INS Angre update: 26 sailors corona positive at Indian Navy hub in Mumbai

Lockdown clamped on base and contact tracing of personnel being carried out

By :  Pawan Bali
Update: 2020-04-18 08:42 GMT
INS Angre is an iconic hub of the Western Naval Command in Mumbai. (Indian Navy)

New Delhi: At least 26 Indian Navy personnel serving at the Western Naval Command's base in Mumbai have tested positive for the coronavirus, triggering a big scare in the Indian military establishment.

This is the first major outbreak of the virus in any one single establishment of the armed forces. The Army has 8 Covid-19 positive cases on hand but they are sporadic cases.

But this is an outbreak at one installation, which would require the authorities to throw a wider containment perimeter around the hot spot and initiate extensive testing and isolation of personnel.

All the infected sailors were serving at INS Angre, an iconic shore-based logistics and support establishment that hosts barracks for sailors on shore and supplies ships at sea.

INS Angre has been put under lockdown and the sailors are all undergoing treatment at a Navy hospital, official sources said.

A large-scale contact tracing operation has been launched to track the people who may have come in contact with the sailors.

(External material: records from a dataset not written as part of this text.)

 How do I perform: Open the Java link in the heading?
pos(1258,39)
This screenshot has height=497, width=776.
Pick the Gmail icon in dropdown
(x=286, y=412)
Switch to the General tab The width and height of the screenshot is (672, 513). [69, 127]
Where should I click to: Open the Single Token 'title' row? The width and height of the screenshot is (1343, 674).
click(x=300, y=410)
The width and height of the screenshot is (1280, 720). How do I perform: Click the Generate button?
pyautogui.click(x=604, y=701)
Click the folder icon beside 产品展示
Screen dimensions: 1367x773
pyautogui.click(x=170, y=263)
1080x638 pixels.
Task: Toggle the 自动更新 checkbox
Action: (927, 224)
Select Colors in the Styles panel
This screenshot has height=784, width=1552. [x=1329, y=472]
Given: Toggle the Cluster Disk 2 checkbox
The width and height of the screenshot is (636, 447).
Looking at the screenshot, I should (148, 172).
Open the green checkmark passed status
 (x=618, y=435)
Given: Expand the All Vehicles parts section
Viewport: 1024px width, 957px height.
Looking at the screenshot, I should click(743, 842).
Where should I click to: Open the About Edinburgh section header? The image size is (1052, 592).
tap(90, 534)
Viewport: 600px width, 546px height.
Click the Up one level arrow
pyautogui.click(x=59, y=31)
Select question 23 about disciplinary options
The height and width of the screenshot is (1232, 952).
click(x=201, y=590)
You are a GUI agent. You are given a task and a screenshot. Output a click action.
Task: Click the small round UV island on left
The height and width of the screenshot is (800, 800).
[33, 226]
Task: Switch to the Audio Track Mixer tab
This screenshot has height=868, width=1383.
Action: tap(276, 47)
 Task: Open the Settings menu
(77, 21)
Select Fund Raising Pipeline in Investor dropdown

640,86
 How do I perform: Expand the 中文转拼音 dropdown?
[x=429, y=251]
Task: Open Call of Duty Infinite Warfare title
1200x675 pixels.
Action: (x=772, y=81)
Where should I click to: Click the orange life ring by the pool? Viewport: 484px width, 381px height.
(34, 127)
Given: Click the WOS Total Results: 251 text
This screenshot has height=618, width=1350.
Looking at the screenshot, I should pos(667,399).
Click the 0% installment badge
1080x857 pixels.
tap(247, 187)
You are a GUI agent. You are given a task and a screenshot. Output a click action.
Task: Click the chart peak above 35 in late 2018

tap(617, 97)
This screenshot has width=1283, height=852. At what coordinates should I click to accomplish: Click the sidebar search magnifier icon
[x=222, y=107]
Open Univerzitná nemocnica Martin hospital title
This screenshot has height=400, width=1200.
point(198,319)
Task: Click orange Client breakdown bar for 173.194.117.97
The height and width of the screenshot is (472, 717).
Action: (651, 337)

Sources said 25 of the infected sailors were staying in a barracks with single-room accomodations within the INS Angre complex, while one sailor was living with his mother in his own house.

The sailor's mother has also tested positive, sources said.

The Navy is carrying out virus testing of all people staying in the residential accommodation and it has been declared as a "containment zone", while INS Angre was put under total lockdown as per the prescribed protocol of apex medical research body ICMR.

A statement put out by the Navy earlier had said "Most of these (cases) are asymptomatic and have been traced to a single sailor who was tested positive on April 7. They all reside in the same accommodation block at INS Angre.”

INS Angre includes the Manor House, which is the seat of the Flag Officer Commanding-in-Chief of the Western Naval Command. It is the shore-based logistics and administrative support establishment of the Western Naval Command and also houses the naval barracks.

Supplies to the Western Command's ships go out from INS Angre. However, there are no cases of infection on board any of the ships and submarines of the Indian Navy.

The outbreak comes at a time when a number of navies globally are grappling with the Covid-19 pandemic. A sailor on board the USS Theodore Roosevelt, an aircraft carrier, reported as many as 500 cases of the virus. The French Navy has also been hit hard by the pandemic.

Indian Navy had already issued a detailed advisory on COVID-19 for its personnel. It directed crew on submarines and warships to disembark at domestic and foreign ports only if it was essential.

The advisory said that when a COVID-19 case is reported onboard while at sea, the patient must be isolated and all close contacts of the patient should be quarantined. “It should be treated as an emergency and all efforts should be made to evacuate him to a hospital ashore,” said the advisory.

Last week, Navy chief Admiral Karambir Singh, in a video message, told personnel that vital operational assets such as ships and submarines must remain free from the virus. "The coronavirus pandemic is unprecedented. The danger posed by this disease is real, imminent and unprecedented.”